The last time I waxed my legs I ended up with some kind of reaction -- I always assume it is eczema because I am used to the itch which accompanies eczema flare-ups, but my dad took a look at the photos and said it looked like folliculitis (inflammation of the hair follicles), which made sense, too. I ended up going to bed with a calf slathered in medication, wrapped in cling-wrap to prevent me from further damaging the skin by scratching it. Seriously, all that to have socially-acceptable legs?

I need to come to terms with my hairy legs, as that author says, and love them, and stop thinking they are ugly. Stop allowing others to influence me into thinking that they're ugly. Of all the things that we could be worried about when it comes to hygiene and grooming, we're focused on hairy legs?!!

Saturday, January 16, 2016


Everyone has issues. You can't live in this world and not have issues. Christians say it is a "broken world" and it is, in more ways than one. We are all imperfect. As if that did not already guarantee us issues, in our imperfection we then cause other people issues, and in their imperfection, others also cause us issues. It's simple cause-and-effect.

So no one is "okay", but the level of "un-okayness" and the areas it affects differs from person to person. Trying to insist that one is "okay" only leads to more issues for yourself and everyone around you. We can all SEE you're not okay. Your attempts to prove you're okay, in fact, blatantly expose your issues to all and sundry.

Anyway, I have issues too, and I come from a fairly stable, ordinary, typical sort of Chinese-Malaysian family so I've always felt like I don't have a right to my issues. You cannot say you do not feel loved by your parents, for example, when they have worked hard to put you through university. What is that, if not concrete evidence of love? And you cannot say you regret your parents' parenting style, because even if it left you never feeling good enough, you graduated from university with honours and now have a fairly well-paying job, so obviously their methods were efficacious?

The emphasis on filial piety among the Chinese also means I can never stop feeling guilty at questioning my upbringing.

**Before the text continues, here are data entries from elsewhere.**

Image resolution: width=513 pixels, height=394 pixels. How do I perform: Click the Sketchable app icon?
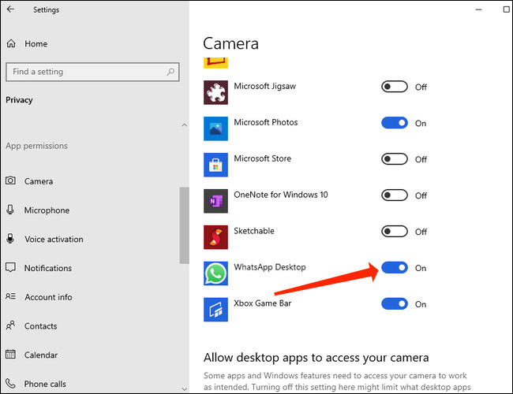tap(215, 237)
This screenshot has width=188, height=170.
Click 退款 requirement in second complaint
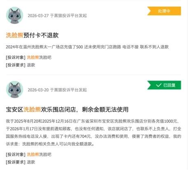(x=31, y=162)
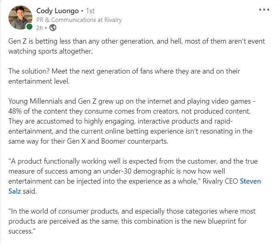Click the line mentioning Gen X and Boomer counterparts

pyautogui.click(x=88, y=141)
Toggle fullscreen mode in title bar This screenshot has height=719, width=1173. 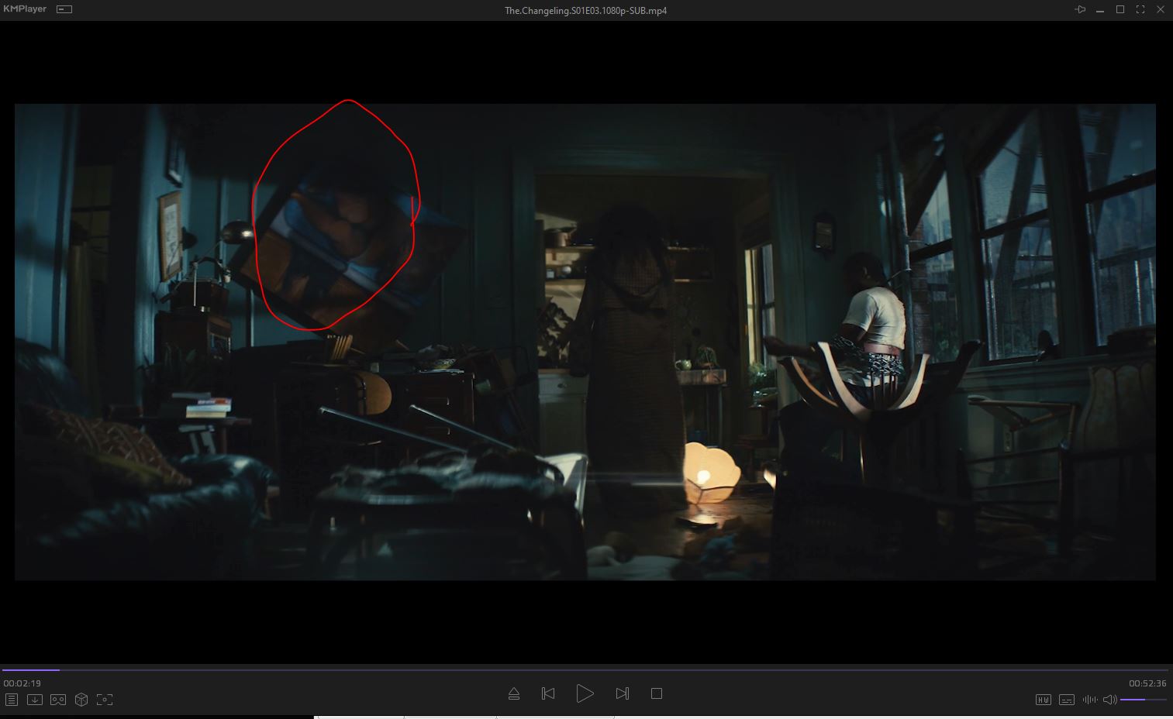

Can I be a good daughter and still say I resent my parents for sweeping aside the creative part of me as if she were unimportant? And of course it is also unfilial to blame one's parents for all one's issues.

But it is not a blame game. I have to acknowledge my issues, and trace them to the source in order to deal with them. Unfortunately the source very often does appear to be in my childhood. When else are we most vulnerable and impressionable? And who else but those closest to us would be able to have such an impact as to cause issues which continue to reverberate through our lives thirty or forty years later?

So I have issues, and sometimes I think they are not large ones, but sometimes they appear to me to be as high as mountains. And I am still tackling them, one day at a time. Sometimes I think I have vanquished one, only to see it pop up again later. I have to love myself and feel secure in my identity. I have to fight the fear that revelation of my weaknesses will bring rejection. I have to live in reality instead of the oblivion and comforting embrace of escapism. I have to take responsibility for my own happiness, not expect another person to make me happy. I have to own my past choices and admit I am partly to blame for my own issues -- avoiding a victim mentality. I have to recognise unhealthy patterns of behaviour and thought, and work on turning them around.

It is hard work. It is exhausting. Sometimes I despair. Sometimes I feel alone. Sometimes I am impatient and frustrated with myself. But that is also one of my issues: wanting to be perfect. I have to give myself permission to be imperfect.

In the end, I think my issues are quite common ones. Many of us are insecure and fearful. Many of us struggle to accept our true selves and have perfected various methods of running away from the pain inside. This is the human condition. I am human, and so are you. We live in a broken world. We all need healing. We need to be whole.